**Task objective**
Swap "Where should I click to" for "Where do I click to" throughout the rows below and reproduce them with nothing else changed.

**Data to process**
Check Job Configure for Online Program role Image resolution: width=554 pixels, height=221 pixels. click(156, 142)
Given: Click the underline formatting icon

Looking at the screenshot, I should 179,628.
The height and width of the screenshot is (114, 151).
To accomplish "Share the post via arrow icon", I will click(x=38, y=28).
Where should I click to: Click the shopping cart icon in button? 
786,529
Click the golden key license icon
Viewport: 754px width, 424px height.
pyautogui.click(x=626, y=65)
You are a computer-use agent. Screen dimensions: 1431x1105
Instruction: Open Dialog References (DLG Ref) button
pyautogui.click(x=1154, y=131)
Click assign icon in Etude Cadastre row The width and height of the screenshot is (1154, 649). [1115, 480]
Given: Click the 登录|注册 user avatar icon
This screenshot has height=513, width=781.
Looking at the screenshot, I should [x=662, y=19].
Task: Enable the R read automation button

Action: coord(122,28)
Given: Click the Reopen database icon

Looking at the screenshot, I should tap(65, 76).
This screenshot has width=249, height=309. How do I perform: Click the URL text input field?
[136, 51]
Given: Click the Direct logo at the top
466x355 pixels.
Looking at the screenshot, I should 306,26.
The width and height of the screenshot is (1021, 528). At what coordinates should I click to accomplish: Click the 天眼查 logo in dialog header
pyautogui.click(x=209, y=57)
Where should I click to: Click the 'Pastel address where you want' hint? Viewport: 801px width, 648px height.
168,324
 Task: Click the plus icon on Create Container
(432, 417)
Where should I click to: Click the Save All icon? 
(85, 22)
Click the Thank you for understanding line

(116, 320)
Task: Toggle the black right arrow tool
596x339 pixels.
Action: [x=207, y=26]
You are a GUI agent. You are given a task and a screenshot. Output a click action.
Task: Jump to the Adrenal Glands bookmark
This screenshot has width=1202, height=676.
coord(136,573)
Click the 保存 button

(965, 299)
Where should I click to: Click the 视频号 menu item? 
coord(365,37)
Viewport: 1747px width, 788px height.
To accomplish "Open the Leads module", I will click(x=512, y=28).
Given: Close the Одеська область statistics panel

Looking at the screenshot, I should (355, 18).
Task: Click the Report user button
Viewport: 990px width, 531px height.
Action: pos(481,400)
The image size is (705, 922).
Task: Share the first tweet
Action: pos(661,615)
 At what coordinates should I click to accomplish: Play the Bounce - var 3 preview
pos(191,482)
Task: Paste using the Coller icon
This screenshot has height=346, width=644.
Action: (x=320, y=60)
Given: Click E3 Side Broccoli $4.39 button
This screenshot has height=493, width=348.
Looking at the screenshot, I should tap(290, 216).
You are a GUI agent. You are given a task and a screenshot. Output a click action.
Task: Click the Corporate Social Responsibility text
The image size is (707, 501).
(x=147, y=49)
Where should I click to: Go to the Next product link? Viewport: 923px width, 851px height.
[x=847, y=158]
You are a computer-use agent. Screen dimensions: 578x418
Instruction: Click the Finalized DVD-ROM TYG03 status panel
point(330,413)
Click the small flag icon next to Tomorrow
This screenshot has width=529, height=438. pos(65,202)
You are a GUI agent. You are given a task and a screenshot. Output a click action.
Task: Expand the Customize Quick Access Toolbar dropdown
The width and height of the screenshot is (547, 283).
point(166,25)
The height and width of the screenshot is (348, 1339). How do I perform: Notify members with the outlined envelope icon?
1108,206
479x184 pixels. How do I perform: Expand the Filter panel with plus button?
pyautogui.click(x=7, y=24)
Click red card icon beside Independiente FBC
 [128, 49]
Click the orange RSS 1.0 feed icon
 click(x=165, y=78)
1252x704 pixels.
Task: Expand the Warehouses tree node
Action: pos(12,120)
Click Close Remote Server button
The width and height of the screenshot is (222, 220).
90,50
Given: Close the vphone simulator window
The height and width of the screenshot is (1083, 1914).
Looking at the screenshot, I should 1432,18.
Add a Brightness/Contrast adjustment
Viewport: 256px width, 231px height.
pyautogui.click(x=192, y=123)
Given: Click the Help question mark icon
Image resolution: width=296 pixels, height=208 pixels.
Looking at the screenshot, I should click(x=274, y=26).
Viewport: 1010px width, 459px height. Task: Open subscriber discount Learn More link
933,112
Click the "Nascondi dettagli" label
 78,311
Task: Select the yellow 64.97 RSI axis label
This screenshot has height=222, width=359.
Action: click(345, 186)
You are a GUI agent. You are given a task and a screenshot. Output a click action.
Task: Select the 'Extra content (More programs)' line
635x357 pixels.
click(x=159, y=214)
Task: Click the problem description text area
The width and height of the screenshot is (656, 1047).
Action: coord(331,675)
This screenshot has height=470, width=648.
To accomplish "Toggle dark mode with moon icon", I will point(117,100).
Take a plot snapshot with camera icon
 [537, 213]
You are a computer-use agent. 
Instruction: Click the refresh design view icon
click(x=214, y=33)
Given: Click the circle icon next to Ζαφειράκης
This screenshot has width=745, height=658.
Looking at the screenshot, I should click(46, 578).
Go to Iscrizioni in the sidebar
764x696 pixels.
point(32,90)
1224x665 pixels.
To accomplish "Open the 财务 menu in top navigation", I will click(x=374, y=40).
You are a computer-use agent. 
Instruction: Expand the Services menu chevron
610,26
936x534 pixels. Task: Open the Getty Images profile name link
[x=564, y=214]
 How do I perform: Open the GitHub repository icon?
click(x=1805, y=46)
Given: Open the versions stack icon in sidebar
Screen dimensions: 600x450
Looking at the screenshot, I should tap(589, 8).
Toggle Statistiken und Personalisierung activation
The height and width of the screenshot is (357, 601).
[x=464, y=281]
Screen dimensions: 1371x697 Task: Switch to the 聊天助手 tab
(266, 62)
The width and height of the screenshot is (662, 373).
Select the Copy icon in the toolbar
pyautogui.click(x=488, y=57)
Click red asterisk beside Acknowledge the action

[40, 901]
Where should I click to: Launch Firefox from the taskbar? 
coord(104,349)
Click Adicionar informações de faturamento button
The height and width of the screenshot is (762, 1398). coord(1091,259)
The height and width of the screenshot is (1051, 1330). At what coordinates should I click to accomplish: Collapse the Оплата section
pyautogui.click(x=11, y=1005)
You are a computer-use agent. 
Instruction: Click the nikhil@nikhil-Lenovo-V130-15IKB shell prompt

**Result of the exercise**
Check Job Configure for Online Program role Image resolution: width=554 pixels, height=221 pixels. click(156, 142)
Given: Click the underline formatting icon

Looking at the screenshot, I should 179,628.
The height and width of the screenshot is (114, 151).
To accomplish "Share the post via arrow icon", I will click(x=38, y=28).
Where do I click to: Click the shopping cart icon in button? 
786,529
Click the golden key license icon
Viewport: 754px width, 424px height.
pyautogui.click(x=626, y=65)
You are a computer-use agent. Screen dimensions: 1431x1105
Instruction: Open Dialog References (DLG Ref) button
pyautogui.click(x=1154, y=131)
Click assign icon in Etude Cadastre row The width and height of the screenshot is (1154, 649). [1115, 480]
Given: Click the 登录|注册 user avatar icon
This screenshot has height=513, width=781.
Looking at the screenshot, I should [x=662, y=19].
Task: Enable the R read automation button

Action: coord(122,28)
Given: Click the Reopen database icon

Looking at the screenshot, I should tap(65, 76).
This screenshot has width=249, height=309. How do I perform: Click the URL text input field?
[136, 51]
Given: Click the Direct logo at the top
466x355 pixels.
Looking at the screenshot, I should 306,26.
The width and height of the screenshot is (1021, 528). At what coordinates should I click to accomplish: Click the 天眼查 logo in dialog header
pyautogui.click(x=209, y=57)
Where do I click to: Click the 'Pastel address where you want' hint? Viewport: 801px width, 648px height.
168,324
 Task: Click the plus icon on Create Container
(432, 417)
Where do I click to: Click the Save All icon? 
(85, 22)
Click the Thank you for understanding line

(116, 320)
Task: Toggle the black right arrow tool
596x339 pixels.
Action: [x=207, y=26]
You are a GUI agent. You are given a task and a screenshot. Output a click action.
Task: Jump to the Adrenal Glands bookmark
This screenshot has width=1202, height=676.
coord(136,573)
Click the 保存 button

(965, 299)
Where do I click to: Click the 视频号 menu item? 
coord(365,37)
Viewport: 1747px width, 788px height.
To accomplish "Open the Leads module", I will click(x=512, y=28).
Given: Close the Одеська область statistics panel

Looking at the screenshot, I should (355, 18).
Task: Click the Report user button
Viewport: 990px width, 531px height.
Action: pos(481,400)
The image size is (705, 922).
Task: Share the first tweet
Action: pos(661,615)
 At what coordinates should I click to accomplish: Play the Bounce - var 3 preview
pos(191,482)
Task: Paste using the Coller icon
This screenshot has height=346, width=644.
Action: (x=320, y=60)
Given: Click E3 Side Broccoli $4.39 button
This screenshot has height=493, width=348.
Looking at the screenshot, I should tap(290, 216).
You are a GUI agent. You are given a task and a screenshot. Output a click action.
Task: Click the Corporate Social Responsibility text
The image size is (707, 501).
(x=147, y=49)
Where do I click to: Go to the Next product link? Viewport: 923px width, 851px height.
[x=847, y=158]
You are a computer-use agent. Screen dimensions: 578x418
Instruction: Click the Finalized DVD-ROM TYG03 status panel
point(330,413)
Click the small flag icon next to Tomorrow
This screenshot has width=529, height=438. pos(65,202)
You are a GUI agent. You are given a task and a screenshot. Output a click action.
Task: Expand the Customize Quick Access Toolbar dropdown
The width and height of the screenshot is (547, 283).
point(166,25)
The height and width of the screenshot is (348, 1339). How do I perform: Notify members with the outlined envelope icon?
1108,206
479x184 pixels. How do I perform: Expand the Filter panel with plus button?
pyautogui.click(x=7, y=24)
Click red card icon beside Independiente FBC
 [128, 49]
Click the orange RSS 1.0 feed icon
 click(x=165, y=78)
1252x704 pixels.
Task: Expand the Warehouses tree node
Action: pos(12,120)
Click Close Remote Server button
The width and height of the screenshot is (222, 220).
90,50
Given: Close the vphone simulator window
The height and width of the screenshot is (1083, 1914).
Looking at the screenshot, I should 1432,18.
Add a Brightness/Contrast adjustment
Viewport: 256px width, 231px height.
pyautogui.click(x=192, y=123)
Given: Click the Help question mark icon
Image resolution: width=296 pixels, height=208 pixels.
Looking at the screenshot, I should click(x=274, y=26).
Viewport: 1010px width, 459px height. Task: Open subscriber discount Learn More link
933,112
Click the "Nascondi dettagli" label
 78,311
Task: Select the yellow 64.97 RSI axis label
This screenshot has height=222, width=359.
Action: click(345, 186)
You are a GUI agent. You are given a task and a screenshot. Output a click action.
Task: Select the 'Extra content (More programs)' line
635x357 pixels.
click(x=159, y=214)
Task: Click the problem description text area
The width and height of the screenshot is (656, 1047).
Action: coord(331,675)
This screenshot has height=470, width=648.
To accomplish "Toggle dark mode with moon icon", I will point(117,100).
Take a plot snapshot with camera icon
 [537, 213]
You are a computer-use agent. 
Instruction: Click the refresh design view icon
click(x=214, y=33)
Given: Click the circle icon next to Ζαφειράκης
This screenshot has width=745, height=658.
Looking at the screenshot, I should click(46, 578).
Go to Iscrizioni in the sidebar
764x696 pixels.
point(32,90)
1224x665 pixels.
To accomplish "Open the 财务 menu in top navigation", I will click(x=374, y=40).
You are a computer-use agent. 
Instruction: Expand the Services menu chevron
610,26
936x534 pixels. Task: Open the Getty Images profile name link
[x=564, y=214]
 How do I perform: Open the GitHub repository icon?
click(x=1805, y=46)
Given: Open the versions stack icon in sidebar
Screen dimensions: 600x450
Looking at the screenshot, I should tap(589, 8).
Toggle Statistiken und Personalisierung activation
The height and width of the screenshot is (357, 601).
[x=464, y=281]
Screen dimensions: 1371x697 Task: Switch to the 聊天助手 tab
(266, 62)
The width and height of the screenshot is (662, 373).
Select the Copy icon in the toolbar
pyautogui.click(x=488, y=57)
Click red asterisk beside Acknowledge the action

[40, 901]
Where do I click to: Launch Firefox from the taskbar? 
coord(104,349)
Click Adicionar informações de faturamento button
The height and width of the screenshot is (762, 1398). coord(1091,259)
The height and width of the screenshot is (1051, 1330). At what coordinates should I click to accomplish: Collapse the Оплата section
pyautogui.click(x=11, y=1005)
You are a computer-use agent. 
Instruction: Click the nikhil@nikhil-Lenovo-V130-15IKB shell prompt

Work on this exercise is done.